[start of Recorded data]

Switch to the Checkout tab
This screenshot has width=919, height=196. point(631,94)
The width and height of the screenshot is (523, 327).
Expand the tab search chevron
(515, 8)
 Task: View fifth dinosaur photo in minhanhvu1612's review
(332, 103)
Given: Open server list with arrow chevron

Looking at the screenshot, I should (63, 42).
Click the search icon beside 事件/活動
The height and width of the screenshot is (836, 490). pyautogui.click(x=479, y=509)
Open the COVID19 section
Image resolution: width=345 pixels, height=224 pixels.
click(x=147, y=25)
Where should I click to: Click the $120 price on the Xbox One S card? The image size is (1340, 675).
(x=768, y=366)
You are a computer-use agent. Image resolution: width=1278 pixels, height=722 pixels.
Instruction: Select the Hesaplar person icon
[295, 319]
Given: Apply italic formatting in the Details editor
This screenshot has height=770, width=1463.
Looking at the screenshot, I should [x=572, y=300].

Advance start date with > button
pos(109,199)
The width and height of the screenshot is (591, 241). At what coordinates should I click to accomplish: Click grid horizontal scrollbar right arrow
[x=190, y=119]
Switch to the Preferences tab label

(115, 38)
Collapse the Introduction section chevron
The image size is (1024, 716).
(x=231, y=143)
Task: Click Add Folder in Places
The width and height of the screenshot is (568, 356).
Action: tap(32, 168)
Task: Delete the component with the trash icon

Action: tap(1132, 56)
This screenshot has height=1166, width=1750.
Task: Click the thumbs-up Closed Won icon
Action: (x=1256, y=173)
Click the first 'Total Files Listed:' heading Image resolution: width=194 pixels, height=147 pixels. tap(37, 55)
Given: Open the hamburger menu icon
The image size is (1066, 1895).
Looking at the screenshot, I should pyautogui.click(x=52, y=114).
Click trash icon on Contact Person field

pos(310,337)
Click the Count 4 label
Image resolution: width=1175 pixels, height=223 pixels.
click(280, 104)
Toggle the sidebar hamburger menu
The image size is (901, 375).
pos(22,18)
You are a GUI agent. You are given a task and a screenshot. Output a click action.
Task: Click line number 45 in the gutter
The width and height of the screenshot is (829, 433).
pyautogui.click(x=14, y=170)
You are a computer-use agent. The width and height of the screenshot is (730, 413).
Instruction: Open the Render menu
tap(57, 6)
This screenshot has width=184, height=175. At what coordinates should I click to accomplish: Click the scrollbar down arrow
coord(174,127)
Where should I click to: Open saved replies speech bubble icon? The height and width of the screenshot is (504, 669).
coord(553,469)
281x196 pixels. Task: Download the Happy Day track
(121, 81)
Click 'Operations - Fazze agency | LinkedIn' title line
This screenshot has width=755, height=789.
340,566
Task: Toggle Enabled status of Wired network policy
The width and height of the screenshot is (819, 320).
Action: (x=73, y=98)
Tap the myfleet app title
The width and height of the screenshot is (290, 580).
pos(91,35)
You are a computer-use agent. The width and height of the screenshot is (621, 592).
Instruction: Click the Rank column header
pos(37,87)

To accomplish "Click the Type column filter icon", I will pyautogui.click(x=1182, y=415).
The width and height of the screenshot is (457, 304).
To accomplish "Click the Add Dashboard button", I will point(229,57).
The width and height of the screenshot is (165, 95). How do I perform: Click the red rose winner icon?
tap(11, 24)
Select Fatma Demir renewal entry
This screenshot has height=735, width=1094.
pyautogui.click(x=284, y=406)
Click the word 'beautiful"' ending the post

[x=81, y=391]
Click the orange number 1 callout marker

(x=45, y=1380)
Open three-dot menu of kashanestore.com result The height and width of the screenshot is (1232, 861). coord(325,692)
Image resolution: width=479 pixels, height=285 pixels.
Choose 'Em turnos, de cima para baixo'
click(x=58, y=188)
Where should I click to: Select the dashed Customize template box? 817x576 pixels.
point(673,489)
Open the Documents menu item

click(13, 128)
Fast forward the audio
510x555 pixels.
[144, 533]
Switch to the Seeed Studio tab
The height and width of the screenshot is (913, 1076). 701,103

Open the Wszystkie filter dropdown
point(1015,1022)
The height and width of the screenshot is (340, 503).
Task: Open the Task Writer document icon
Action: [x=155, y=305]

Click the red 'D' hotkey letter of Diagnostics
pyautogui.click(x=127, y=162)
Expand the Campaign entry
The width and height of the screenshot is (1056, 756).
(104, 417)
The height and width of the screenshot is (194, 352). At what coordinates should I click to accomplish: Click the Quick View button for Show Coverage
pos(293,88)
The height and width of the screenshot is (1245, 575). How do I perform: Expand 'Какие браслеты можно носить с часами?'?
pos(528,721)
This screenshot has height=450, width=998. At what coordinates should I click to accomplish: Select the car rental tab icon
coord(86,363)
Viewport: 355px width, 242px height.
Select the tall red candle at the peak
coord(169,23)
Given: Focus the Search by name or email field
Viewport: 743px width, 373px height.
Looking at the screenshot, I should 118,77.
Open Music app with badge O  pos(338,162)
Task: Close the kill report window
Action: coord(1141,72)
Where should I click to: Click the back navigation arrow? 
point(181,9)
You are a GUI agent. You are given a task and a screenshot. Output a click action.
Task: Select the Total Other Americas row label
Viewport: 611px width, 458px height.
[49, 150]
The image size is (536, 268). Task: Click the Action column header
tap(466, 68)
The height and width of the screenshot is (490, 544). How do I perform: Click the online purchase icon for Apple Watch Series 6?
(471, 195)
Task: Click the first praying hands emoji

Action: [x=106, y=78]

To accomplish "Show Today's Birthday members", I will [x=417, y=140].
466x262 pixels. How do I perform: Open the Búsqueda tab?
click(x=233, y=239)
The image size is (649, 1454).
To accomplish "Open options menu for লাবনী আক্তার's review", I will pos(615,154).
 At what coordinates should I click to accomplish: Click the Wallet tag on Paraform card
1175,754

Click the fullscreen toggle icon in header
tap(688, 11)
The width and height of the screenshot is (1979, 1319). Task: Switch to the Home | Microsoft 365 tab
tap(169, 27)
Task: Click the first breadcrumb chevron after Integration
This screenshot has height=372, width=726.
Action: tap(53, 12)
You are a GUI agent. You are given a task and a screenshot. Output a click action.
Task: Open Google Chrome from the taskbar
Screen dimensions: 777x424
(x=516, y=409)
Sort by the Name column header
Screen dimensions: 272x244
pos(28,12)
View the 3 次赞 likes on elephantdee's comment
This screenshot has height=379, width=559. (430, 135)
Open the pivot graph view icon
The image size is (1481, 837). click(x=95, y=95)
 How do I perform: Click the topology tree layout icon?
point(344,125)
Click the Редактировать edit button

[end of Recorded data]

:: Instructions to follow ::
Please repeat the items word for word, starting at the first line and stopping after the line that contains "should pyautogui.click(x=52, y=114).".

:: Response to the task ::
Switch to the Checkout tab
This screenshot has width=919, height=196. point(631,94)
The width and height of the screenshot is (523, 327).
Expand the tab search chevron
(515, 8)
 Task: View fifth dinosaur photo in minhanhvu1612's review
(332, 103)
Given: Open server list with arrow chevron

Looking at the screenshot, I should (63, 42).
Click the search icon beside 事件/活動
The height and width of the screenshot is (836, 490). pyautogui.click(x=479, y=509)
Open the COVID19 section
Image resolution: width=345 pixels, height=224 pixels.
click(x=147, y=25)
Where should I click to: Click the $120 price on the Xbox One S card? The image size is (1340, 675).
(x=768, y=366)
You are a computer-use agent. Image resolution: width=1278 pixels, height=722 pixels.
Instruction: Select the Hesaplar person icon
[295, 319]
Given: Apply italic formatting in the Details editor
This screenshot has height=770, width=1463.
Looking at the screenshot, I should [x=572, y=300].

Advance start date with > button
pos(109,199)
The width and height of the screenshot is (591, 241). At what coordinates should I click to accomplish: Click grid horizontal scrollbar right arrow
[x=190, y=119]
Switch to the Preferences tab label

(115, 38)
Collapse the Introduction section chevron
The image size is (1024, 716).
(x=231, y=143)
Task: Click Add Folder in Places
The width and height of the screenshot is (568, 356).
Action: tap(32, 168)
Task: Delete the component with the trash icon

Action: tap(1132, 56)
This screenshot has height=1166, width=1750.
Task: Click the thumbs-up Closed Won icon
Action: (x=1256, y=173)
Click the first 'Total Files Listed:' heading Image resolution: width=194 pixels, height=147 pixels. tap(37, 55)
Given: Open the hamburger menu icon
The image size is (1066, 1895).
Looking at the screenshot, I should pyautogui.click(x=52, y=114).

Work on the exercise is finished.